Le 11 mai, Minoru Kihara, secrétaire général du cabinet japonais, a confirmé que le gouvernement analysait minutieusement ces éléments en coordination avec les États-Unis. Tokyo a insisté sur son suivi quotidien de tels incidents et a évoqué la possibilité d'une levée progressive du secret sur ses propres données, sous réserve des impératifs de sécurité nationale. 16
C'est désormais au tour de la France de s'impliquer dans ce processus. Arnaud Saint-Martin, député à l'Assemblée nationale et membre de la commission de la défense, a annoncé la tenue d'un premier colloque parlementaire sur les PAN (l'équivalent français des UAP) le 29 juin prochain. Cet événement réunira des parlementaires ainsi que des représentants du CNES et du GEIPAN, une structure spécialisée depuis longtemps dans l'étude des phénomènes aérospatiaux.
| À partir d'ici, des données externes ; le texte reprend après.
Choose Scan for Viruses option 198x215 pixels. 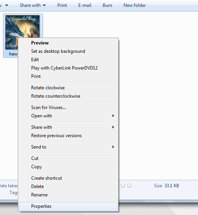point(68,108)
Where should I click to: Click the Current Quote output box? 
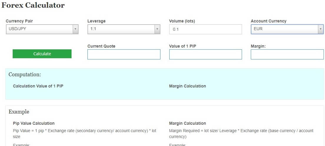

Intitulée « Des phénomènes au-delà des fantasmes », cette initiative a été directement motivée par la récente publication du Pentagone.
Le journaliste d'investigation Ross Coulthart et d'autres experts y voient un tournant décisif : après la prudence japonaise, l'Europe passe à un débat parlementaire formel. Le député Saint-Martin avait déjà manifesté son désir de « rouvrir le dossier » des PAN, malgré les réticences passées des milieux scientifiques.
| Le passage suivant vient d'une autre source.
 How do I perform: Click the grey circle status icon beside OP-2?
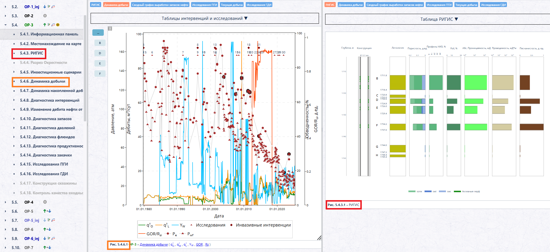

Les événements se déroulent de manière très structurée. D'abord, les États-Unis initient une déclassification progressive sous l'autorité directe du président. Puis le Japon, touché par des observations au large de ses côtes, valide publiquement l'analyse des faits et sa disposition à échanger des informations. Enfin la France, forte d'une expertise historique et rigoureuse en la matière, porte le sujet devant la représentation nationale.
Pour le grand public, cela s'apparente au début d'une réaction en chaîne. Aucune nation ne se risque pour l'instant à des annonces sensationnelles sur un éventuel « contact » ou des technologies d'origine extraterrestre. L'approche reste sérieuse et mesurée, se concentrant sur l'étude d'objets que ni la technologie actuelle, ni les phénomènes naturels, ni les activités d'autres puissances ne parviennent à expliquer.
Cette dynamique est remarquable car elle implique simultanément plusieurs puissances technologiques dotées de capacités de surveillance avancées. Chaque nouvelle étape réduit la stigmatisation liée à ce sujet et encourage le dialogue international. Bien qu'il soit prématuré de parler de percée historique, la succession des faits — de Washington à Paris, via Tokyo — donne le sentiment d'une accélération du processus.
Les mois à venir, et particulièrement le colloque français de fin juin, révéleront jusqu'où les États sont prêts à s'engager dans le partage de données et la quête collective de réponses.